I took about two decades of qualitative inquiry to understand the behaviors of being resilient so that people could tap into their innate resilience more effectively. I wanted there to be a blueprint for when people ask, “What am I supposed to do?” when faced with the three Cs. My research involved hundreds of interviews and an abundance of data collection from memoirs, podcasts, journals, documentaries, etc., and I noticed the five practices emerge from all of that.

Of the five, which practice do you believe is the most challenging?
I want any person who reads the book to take the five practices and make them their own. I’ve created the framework, yes, but it’s up to every person how they want to employ it.

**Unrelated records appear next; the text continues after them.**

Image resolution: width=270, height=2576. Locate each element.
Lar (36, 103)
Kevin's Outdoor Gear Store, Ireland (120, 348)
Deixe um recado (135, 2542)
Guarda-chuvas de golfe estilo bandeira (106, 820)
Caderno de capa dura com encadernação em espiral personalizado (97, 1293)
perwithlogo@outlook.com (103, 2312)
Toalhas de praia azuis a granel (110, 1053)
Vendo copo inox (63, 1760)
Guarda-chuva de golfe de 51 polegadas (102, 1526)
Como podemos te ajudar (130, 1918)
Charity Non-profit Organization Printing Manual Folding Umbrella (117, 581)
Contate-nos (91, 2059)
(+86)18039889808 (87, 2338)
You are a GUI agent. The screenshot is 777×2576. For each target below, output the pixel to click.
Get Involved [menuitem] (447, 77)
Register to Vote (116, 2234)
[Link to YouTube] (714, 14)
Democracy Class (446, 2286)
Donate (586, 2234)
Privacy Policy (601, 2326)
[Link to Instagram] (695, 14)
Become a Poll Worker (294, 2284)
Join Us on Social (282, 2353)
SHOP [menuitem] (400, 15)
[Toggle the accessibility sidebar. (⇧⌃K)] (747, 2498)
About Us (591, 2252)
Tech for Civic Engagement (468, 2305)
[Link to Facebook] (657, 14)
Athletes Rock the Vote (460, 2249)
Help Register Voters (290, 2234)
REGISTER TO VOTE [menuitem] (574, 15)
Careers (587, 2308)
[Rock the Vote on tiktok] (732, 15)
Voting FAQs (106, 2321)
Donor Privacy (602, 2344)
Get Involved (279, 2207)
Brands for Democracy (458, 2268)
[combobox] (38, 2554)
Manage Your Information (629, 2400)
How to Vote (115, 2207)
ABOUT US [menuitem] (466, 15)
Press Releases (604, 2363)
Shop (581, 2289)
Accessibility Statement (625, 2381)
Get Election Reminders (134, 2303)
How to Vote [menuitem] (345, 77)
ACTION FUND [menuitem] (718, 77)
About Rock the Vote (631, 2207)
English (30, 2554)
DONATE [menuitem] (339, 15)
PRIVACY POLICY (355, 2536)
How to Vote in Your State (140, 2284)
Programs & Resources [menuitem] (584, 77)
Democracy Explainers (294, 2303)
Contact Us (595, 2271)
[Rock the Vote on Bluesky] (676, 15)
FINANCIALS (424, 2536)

For me, the most challenging one has been vulnerability. I was put in a vulnerable position growing up, which led to my PTSD. For a long time, I thought the cure was making myself invulnerable because I was afraid that people wouldn’t like me or they’d leave me. But I found the opposite to be true: Demonstrating vulnerability — having my inside self match my outside self, or the person I am to the rest of the world — was a hallmark of creating a more positive and productive outcome.

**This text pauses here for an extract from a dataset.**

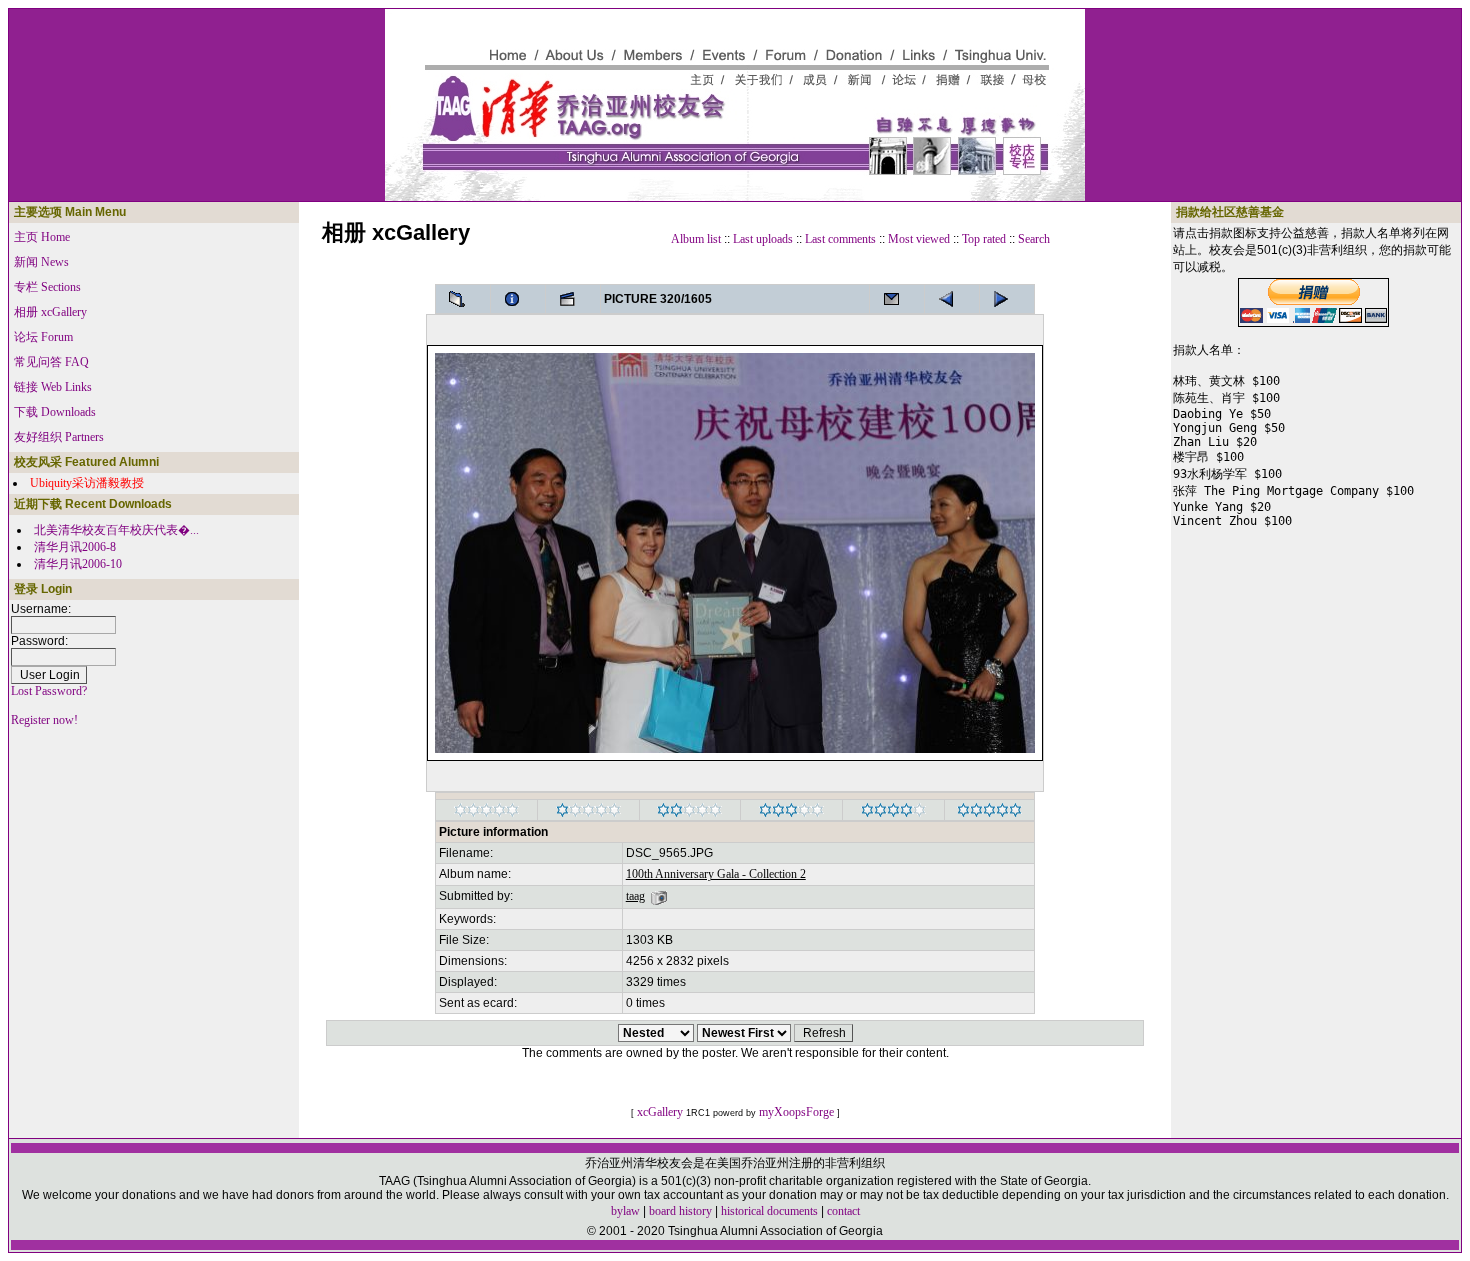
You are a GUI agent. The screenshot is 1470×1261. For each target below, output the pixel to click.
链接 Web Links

I recently stumbled upon an Instagram post that read, “Resilience should not be a life sentence.” I DM’d the original poster and asked what that statement meant, and they replied, “It means resilience is not the end goal. We should create a world where children don’t have to be resilient. We should fix systems that tell people they have to be resilient.” It made me think about the responsibility systems of power have when it comes to mitigating situations that essentially force people to harness their resilience.
First, I think this goes back to our conversation about the term being misunderstood and misused. People don’t relate to a lot of the work that’s being done or has been done on resilience because it whitewashes the pain, struggle, and messiness of life. When we don’t give resilience — and our fellow humans — the respect of the gritty, awful, tough reality, it sends the message that people aren’t allowed to fall apart.

Like resilience itself, the three Cs — challenge, change, and complexity — are part of the fabric of being human. Even though the three Cs are inevitable, society has a role in creating an experience that doesn’t necessarily require people to constantly demonstrate resilience. What that post seems to be saying is we shouldn’t have to go through hard things, but my perspective is that we shouldn’t needlessly have to go through hard things. Do we need to fix some really broken things in the world, like gun violence in schools and communities? Absolutely yes.

This interview has been edited for length and clarity.